## TEXT TO READ
Hacker News new | ask | show | jobs
by CodeIsTheEnd 1407 days ago
I had never heard of GROUP BY CUBE either! It looks like it's part of a family of special GROUP BY operators—GROUPING SETS, CUBE, and ROLLUP—that basically issue the same query multiple times with different GROUP BY expressions and UNION the results together.

Using GROUP BY CUBE(a, b, c, ...) creates GROUP BY expressions for every element in the power set of {a, b, c, ...}, so GROUP BY CUBE(a, b) does separate GROUP BYs for (a, b), (a), (b) and ().

It's like SQL's version of a pivot table, returning aggregations of data filtered along multiple dimensions, and then also the aggregations of those aggregations.

It seems like it's well supported by Postgres [1], SQL Server [2] and Oracle [3], but MySQL only has partial support for ROLLUP with a different syntax [4].

[1]: https://www.postgresql.org/docs/current/queries-table-expres...

[2]: https://docs.microsoft.com/en-us/sql/t-sql/queries/select-gr...

[3]: https://oracle-base.com/articles/misc/rollup-cube-grouping-f...

[4]: https://dev.mysql.com/doc/refman/8.0/en/group-by-modifiers.h...

4 comments

I would gladly buy a book of "SQL Recipes" ranging from beginner-level to advanced stuff that uses features like this, ideally with coverage of at least a few popular database systems, but at minimum Postgres.

Is there such a book?

In fact, Yugabyte is giving it away for free - https://downloads.yugabyte.com/marketing-assets/O-Reilly-SQL...
This is great! Thanks for the link. :)
Joe Celko has a number of SQL for Smarties books I've been meaning to look through.
These are phenomenonal books. Your understanding of sql as both a language and as a tool will be transformed.

## DATA LINES
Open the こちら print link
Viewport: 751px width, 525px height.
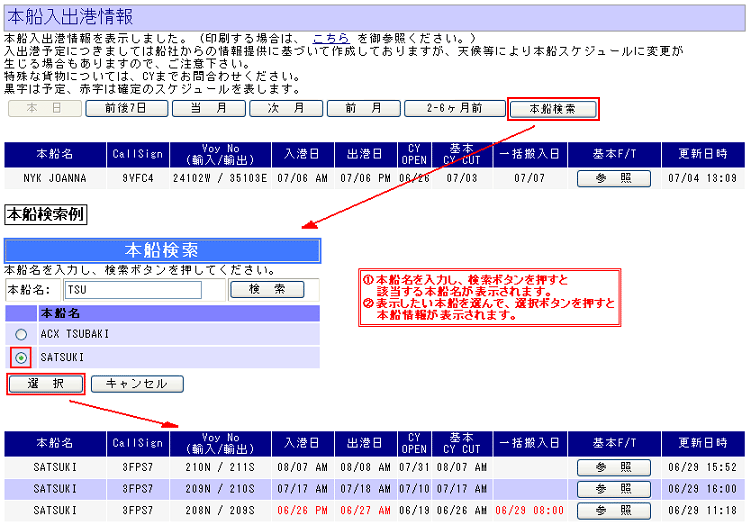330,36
* * *
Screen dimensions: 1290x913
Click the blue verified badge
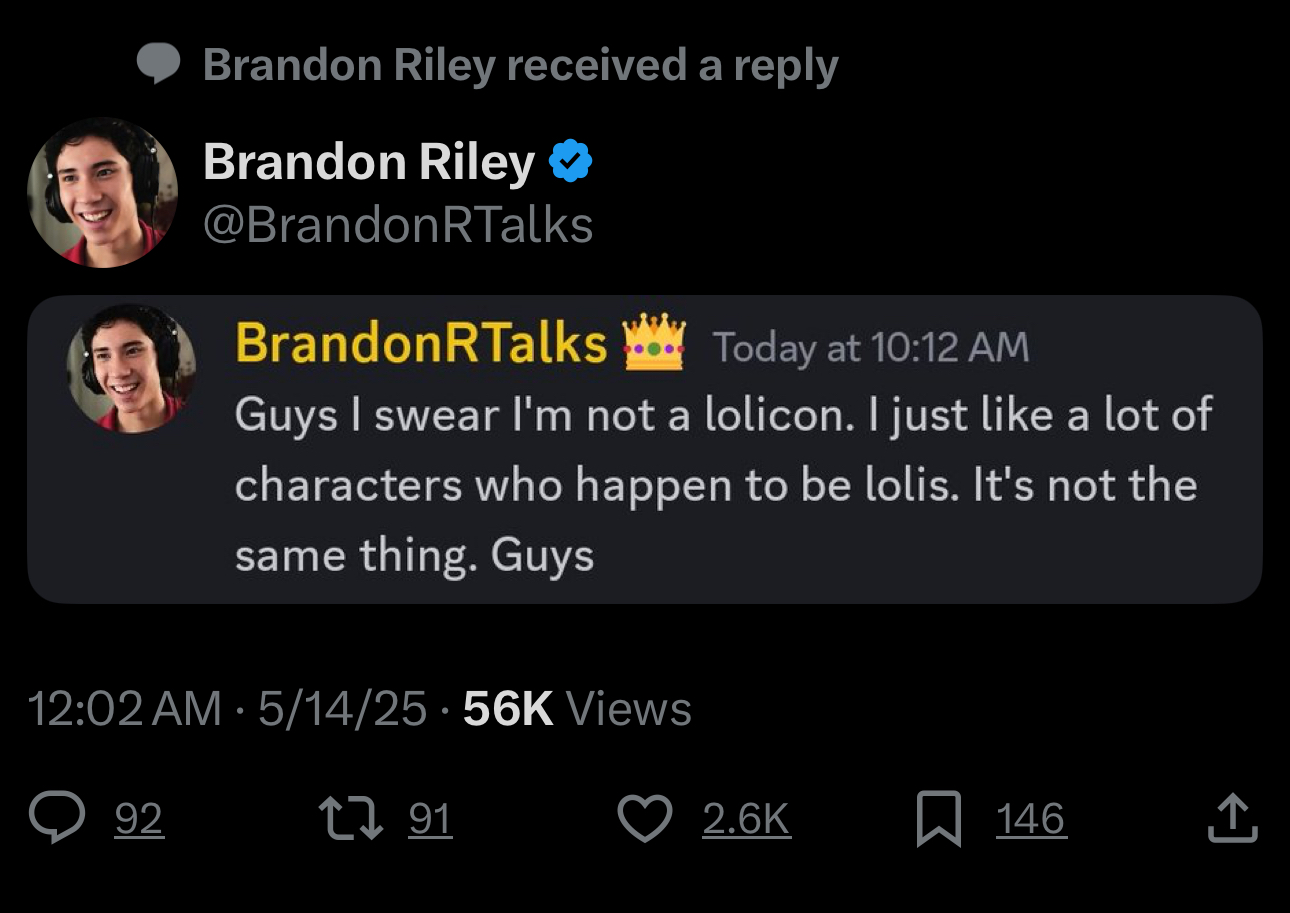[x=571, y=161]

## TASKS
**1)** Using the GROUP BY CUBE thread, decide whether each statement agrees with it: (a) MySQL supports ROLLUP fully, with the same syntax as the other databases named. (b) GROUP BY CUBE(a, b) includes a separate GROUP BY over the empty set (). (c) One reply says Yugabyte charges for the download. Answer yes or no for each, quoting the deciding words from the thread.
**2)** Write the next part of the GROUP BY CUBE thread, picking up after its final comment.

## PER-TASK ANSWERS
**1)**
(a) No: "MySQL only has partial support for ROLLUP with a different syntax"
(b) Yes: "GROUP BY CUBE(a, b) does separate GROUP BYs for (a, b), (a), (b) and ()"
(c) No: "In fact, Yugabyte is giving it away for free"

**2)**
A bit dated in places but that also is helpful as you learn how a technique works instead of just relying on a vendor specific extension

Yes, PostgreSQL (9 and later), SQL Server (2008 and later), Oracle, SQL Anywhere and DB2 support grouping sets. All had it for longer than a decade.

Some also support the MySQL/MariaDB with rollup syntax introduced in 2018.

Not a pivot table equivalent. Most useful for calculating multiple related aggregates at once for reporting purposes, but ROLLUP doesn't substitute values for columns, ie. it doesn't pivot results on an axis.

MS SQL Server has native pivot support, and Postgres has a limited emulation of it through the crosstab(...) function. https://stackoverflow.com/a/11751905 https://www.postgresql.org/docs/current/tablefunc.html

For folks just learning about ROLLUP et al, I highly recommend this comparison chart for an overview of major features offered by modern relational databases. https://www.sql-workbench.eu/dbms_comparison.html

There's a whole constellation of advanced features out there that arguably most application developers are largely unaware of. (Which explains why most app devs still treat relational databases like dumb bit buckets at the far end of their ORMs.)

I should amend for clarity: GROUPING SETS are really useful for speeding up complex report generation.
I had a situation recently where I had a huge amount of data stored in a MariaDB database and I wanted to create a dashboard where users could interactively filter subsets and view the data. The naive solution of computing the aggregate statistics directly based on the users' filter parameters was too slow, most of the aggregation needed to be done ahead of time and cached. The website's backend code was a spaghetti house of horrors so I wanted to do as much as possible in the DB. (The first time in my career I chose to write more SQL rather than code)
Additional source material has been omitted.